在今天紛繁變化的中國,每個人都在竭盡所能尋找幸福。有人說,它在別人認可的目光中,在一些叫做地位和金錢的東西里。但為了別人眼裡的成功,我們被迫放棄了心靈中一致的價值。當尋求自由的心靈在歷次所謂的運動中被消滅殆盡時,茫茫人海,憑良知而獲得成就,並得到完整幸福的人,便成為稀有,無法讓人相信他的存在。

今天,我們為您找到了前中國國家男籃名將--陳凱,作為這稀有的一例,為您講述他尋找真實存在的幸福的故事。

第一集
迷 惘 年 代

這個要說起來很長,我已經在我的書《一比十億》這個書里把我在中國的運動的生涯,包括我怎麼從一個不自由走向自由的過程。這不是一個生理的過程, 這是一個心靈的過程。人從靈魂意識到自己的尊嚴、意識到自己的偉大,意識到自己的自由。當你意識到這些基本的你的價值的時候,你就發現這是你一生最寶貴的東西,你不能放棄。

對我來說,一個人如果放棄了真理、正義、自由和尊嚴的話,那這個人和行屍走肉沒有什麼太大的區別。
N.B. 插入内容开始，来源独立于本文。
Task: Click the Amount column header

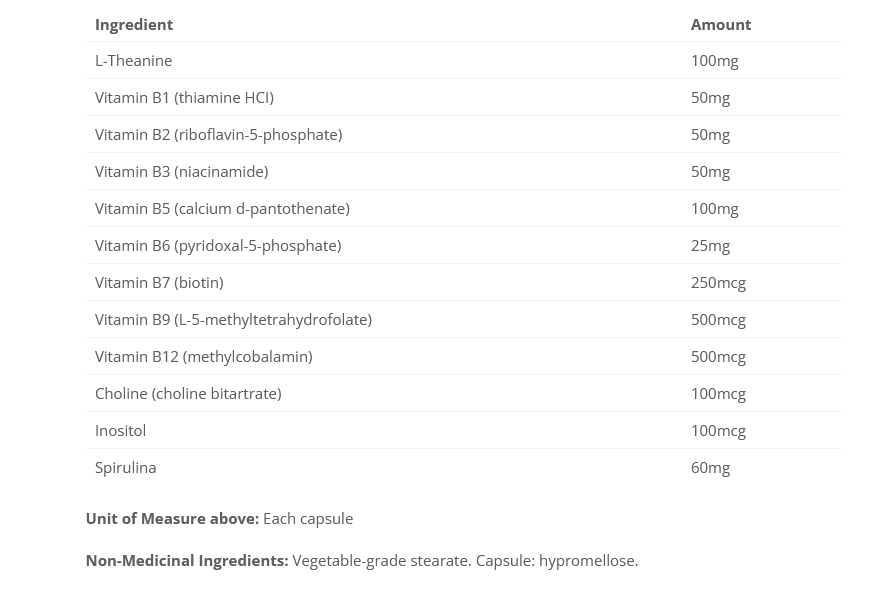Action: [720, 24]
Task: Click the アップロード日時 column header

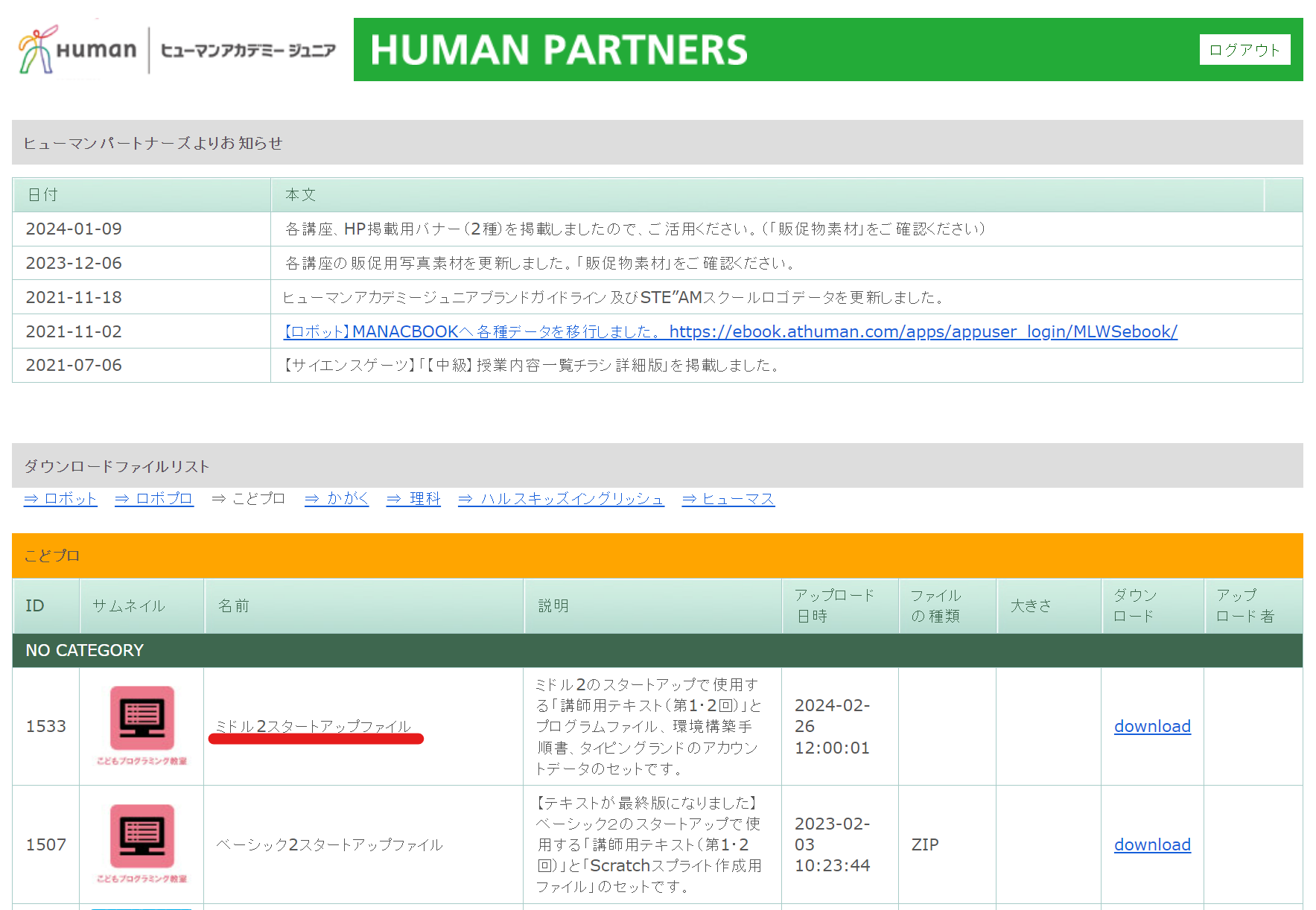Action: [834, 605]
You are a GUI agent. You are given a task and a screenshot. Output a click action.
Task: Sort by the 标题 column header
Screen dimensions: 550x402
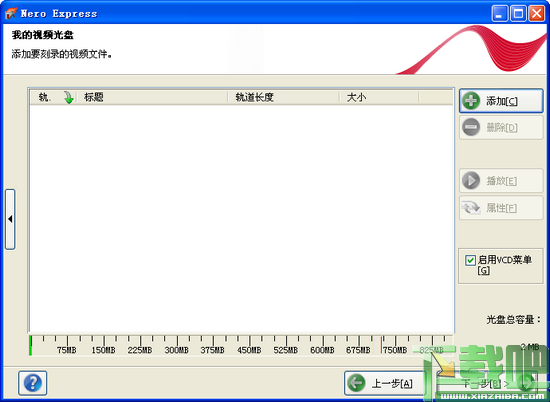152,97
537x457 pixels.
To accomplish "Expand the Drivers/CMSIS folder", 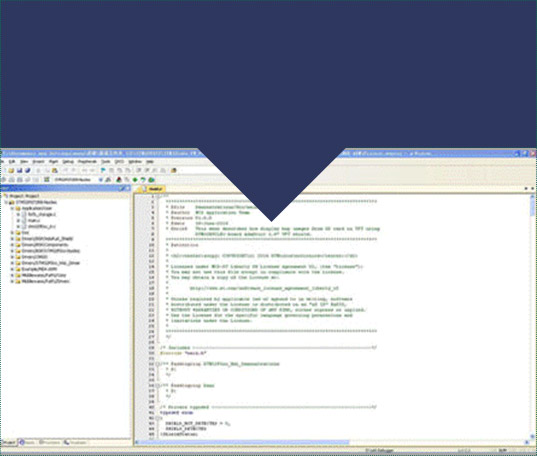I will pos(12,257).
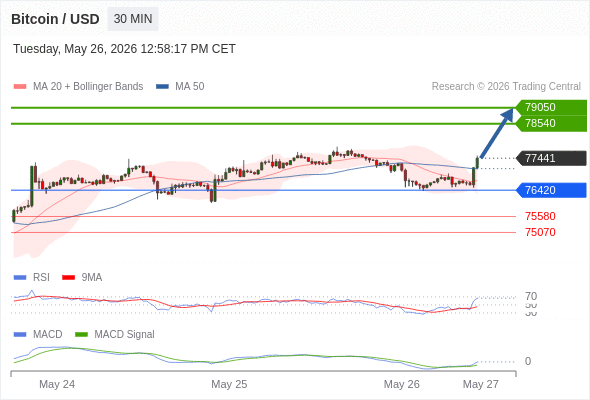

把一個人跟一個動物分別開的就是這些價值,這些價值同時也把一個自由人跟一個奴隸分隔開,也把一個真實的存在跟一個虛無的存在分開。

今天我把這個說出來,當然是一個很長的經常是很痛苦的過程。現在在這兒我想告訴所有的人,不要害怕這個痛苦的過程,因為心靈從一種封閉或者被奴役這種狀態走向自由的時候並不是一個很舒服的過程,需要付出努力。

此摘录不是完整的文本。